Stored data entries
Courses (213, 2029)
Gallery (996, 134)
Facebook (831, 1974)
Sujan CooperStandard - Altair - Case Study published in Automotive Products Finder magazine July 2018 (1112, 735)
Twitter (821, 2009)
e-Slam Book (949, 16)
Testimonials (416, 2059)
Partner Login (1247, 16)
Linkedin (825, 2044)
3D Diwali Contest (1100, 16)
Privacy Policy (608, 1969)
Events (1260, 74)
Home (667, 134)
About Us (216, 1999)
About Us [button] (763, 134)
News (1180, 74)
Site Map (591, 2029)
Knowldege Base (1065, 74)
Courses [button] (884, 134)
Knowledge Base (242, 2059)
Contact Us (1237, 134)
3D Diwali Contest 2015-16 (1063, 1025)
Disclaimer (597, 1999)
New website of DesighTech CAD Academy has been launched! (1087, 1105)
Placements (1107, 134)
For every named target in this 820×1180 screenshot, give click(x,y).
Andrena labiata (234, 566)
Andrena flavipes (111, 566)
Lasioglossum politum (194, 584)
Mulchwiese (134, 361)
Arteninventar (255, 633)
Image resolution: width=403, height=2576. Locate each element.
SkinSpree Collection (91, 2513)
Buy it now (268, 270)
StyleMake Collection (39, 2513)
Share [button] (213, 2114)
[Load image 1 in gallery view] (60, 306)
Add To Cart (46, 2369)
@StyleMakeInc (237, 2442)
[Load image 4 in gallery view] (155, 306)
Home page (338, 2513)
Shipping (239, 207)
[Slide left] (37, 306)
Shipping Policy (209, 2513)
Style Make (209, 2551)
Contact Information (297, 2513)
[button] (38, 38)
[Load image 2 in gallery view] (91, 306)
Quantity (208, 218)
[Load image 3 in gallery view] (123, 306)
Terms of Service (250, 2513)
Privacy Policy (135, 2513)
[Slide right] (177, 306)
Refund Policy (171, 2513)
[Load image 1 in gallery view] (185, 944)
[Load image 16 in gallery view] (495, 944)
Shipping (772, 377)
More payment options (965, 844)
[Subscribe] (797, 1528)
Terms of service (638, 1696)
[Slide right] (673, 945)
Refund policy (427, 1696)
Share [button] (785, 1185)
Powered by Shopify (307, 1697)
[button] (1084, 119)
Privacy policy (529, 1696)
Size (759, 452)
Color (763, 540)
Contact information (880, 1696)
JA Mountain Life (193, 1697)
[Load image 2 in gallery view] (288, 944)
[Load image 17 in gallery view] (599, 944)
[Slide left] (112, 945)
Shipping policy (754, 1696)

=== Problem ===
Return the number of lines containing the word "Contest" in these records, with no additional output.

=== Answer for this exercise ===
2